Task requirements: Starting with the opening line of the material, restate every line word for word, and end on the line containing "Click the 15-26 F-150 fitment subtitle".
####################
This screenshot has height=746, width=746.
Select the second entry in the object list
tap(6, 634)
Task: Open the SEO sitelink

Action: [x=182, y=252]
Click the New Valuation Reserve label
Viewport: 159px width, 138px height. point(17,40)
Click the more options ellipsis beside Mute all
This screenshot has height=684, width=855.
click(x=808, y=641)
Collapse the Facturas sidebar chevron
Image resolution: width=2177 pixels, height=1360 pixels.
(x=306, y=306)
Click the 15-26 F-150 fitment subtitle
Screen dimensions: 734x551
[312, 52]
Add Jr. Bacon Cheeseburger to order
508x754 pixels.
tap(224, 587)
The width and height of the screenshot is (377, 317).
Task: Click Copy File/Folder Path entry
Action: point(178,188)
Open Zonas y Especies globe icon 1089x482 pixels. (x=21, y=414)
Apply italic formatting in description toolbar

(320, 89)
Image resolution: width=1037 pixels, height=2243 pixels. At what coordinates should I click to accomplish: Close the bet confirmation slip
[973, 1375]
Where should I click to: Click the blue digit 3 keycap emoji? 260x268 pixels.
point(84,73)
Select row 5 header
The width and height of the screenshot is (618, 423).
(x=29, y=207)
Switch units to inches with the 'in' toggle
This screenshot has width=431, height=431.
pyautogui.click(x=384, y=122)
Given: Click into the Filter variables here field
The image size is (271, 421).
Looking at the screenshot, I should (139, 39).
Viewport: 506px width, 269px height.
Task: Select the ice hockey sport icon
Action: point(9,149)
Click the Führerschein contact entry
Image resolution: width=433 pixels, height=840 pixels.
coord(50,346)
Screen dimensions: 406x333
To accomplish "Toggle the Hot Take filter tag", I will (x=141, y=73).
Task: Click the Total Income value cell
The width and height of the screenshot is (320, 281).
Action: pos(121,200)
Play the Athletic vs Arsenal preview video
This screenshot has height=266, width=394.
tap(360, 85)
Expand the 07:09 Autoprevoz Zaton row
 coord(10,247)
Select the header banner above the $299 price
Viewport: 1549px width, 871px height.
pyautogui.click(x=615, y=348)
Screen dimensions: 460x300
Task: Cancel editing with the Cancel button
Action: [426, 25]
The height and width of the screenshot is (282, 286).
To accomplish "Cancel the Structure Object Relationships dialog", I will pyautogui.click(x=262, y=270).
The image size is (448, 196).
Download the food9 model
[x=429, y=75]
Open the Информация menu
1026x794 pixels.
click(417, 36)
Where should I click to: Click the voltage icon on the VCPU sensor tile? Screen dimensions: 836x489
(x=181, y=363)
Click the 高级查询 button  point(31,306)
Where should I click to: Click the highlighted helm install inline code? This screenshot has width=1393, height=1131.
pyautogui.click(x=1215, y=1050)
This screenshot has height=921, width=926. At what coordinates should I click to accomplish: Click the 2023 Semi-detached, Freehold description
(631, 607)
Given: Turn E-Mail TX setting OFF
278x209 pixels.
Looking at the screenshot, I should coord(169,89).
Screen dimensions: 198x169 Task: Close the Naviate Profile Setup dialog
####################
Written solution:
This screenshot has height=746, width=746.
Select the second entry in the object list
tap(6, 634)
Task: Open the SEO sitelink

Action: [x=182, y=252]
Click the New Valuation Reserve label
Viewport: 159px width, 138px height. point(17,40)
Click the more options ellipsis beside Mute all
This screenshot has height=684, width=855.
click(x=808, y=641)
Collapse the Facturas sidebar chevron
Image resolution: width=2177 pixels, height=1360 pixels.
(x=306, y=306)
Click the 15-26 F-150 fitment subtitle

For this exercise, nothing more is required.